● Lesetext
Ali stand noch das "Restadrenalin" in den Augen von ihrem kleinen Zwischenfall mit dem Pastor Mallorquin, den auf der Insel so beliebten Jagdhunden. Als die beiden den letzten Tunnel durchquert hatten, hörten sie plötzlich lautes Gebell, und ein paar Sekunden später sahen sie auch schon die großen, schwarzen Hund auf sich zu laufen. Also nichts wie rauf auf das alte Pumpwerk, das in dem Moment ein willkommenes Fluchtobjekt darstellte. Nur der 50 kg Hund interessierte sich mehr für irgendwelche Hasen und Rebhühner als für die beiden. Die kurze Zeit später vorbeikommenden Jäger müssen sich wohl sehr über die zwei in Bikeklamotten, die oben auf dem alten Pumpwerk standen gewundert haben. In der Hütte waren wir in dieser Nacht die einzigen Gäste, und so genossen wir die Ruhe und den sternklaren Himmel.

3. Tag
Von Tossals übers Castillo de Alaró zum Kloster Lluc
"Alte Schmugglerpfade und Pilgerwege"

Zeilen dazu, wo Ziele erscheinen

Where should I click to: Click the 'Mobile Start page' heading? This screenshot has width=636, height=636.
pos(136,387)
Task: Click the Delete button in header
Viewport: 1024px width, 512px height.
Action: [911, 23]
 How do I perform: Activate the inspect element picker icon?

● Aufgabe 1
Fasse den Lesetext in zwei Sätzen zusammen.
● Aufgabe 2
Übersetze den folgenden Satz aus dem Lesetext ins Englische: „In der Hütte waren wir in dieser Nacht die einzigen Gäste, und so genossen wir die Ruhe und den sternklaren Himmel.“
Die Auflistung ist eigenständiges Material und gehört nicht zum Lesetext.

● Richtige Lösung 1
Nach dem letzten Tunnel flüchteten Ali und die Begleitung vor bellenden Jagdhunden der Rasse Pastor Mallorquin auf ein altes Pumpwerk, doch der 50 kg schwere Hund interessierte sich mehr für Hasen und Rebhühner als für die beiden. In der Hütte war die Gruppe in dieser Nacht einziger Gast und genoss die Ruhe und den sternklaren Himmel, und der dritte Tag führt von Tossals über das Castillo de Alaró zum Kloster Lluc.

● Richtige Lösung 2
We were the only guests in the hut that night, and so we enjoyed the peace and quiet and the starry sky.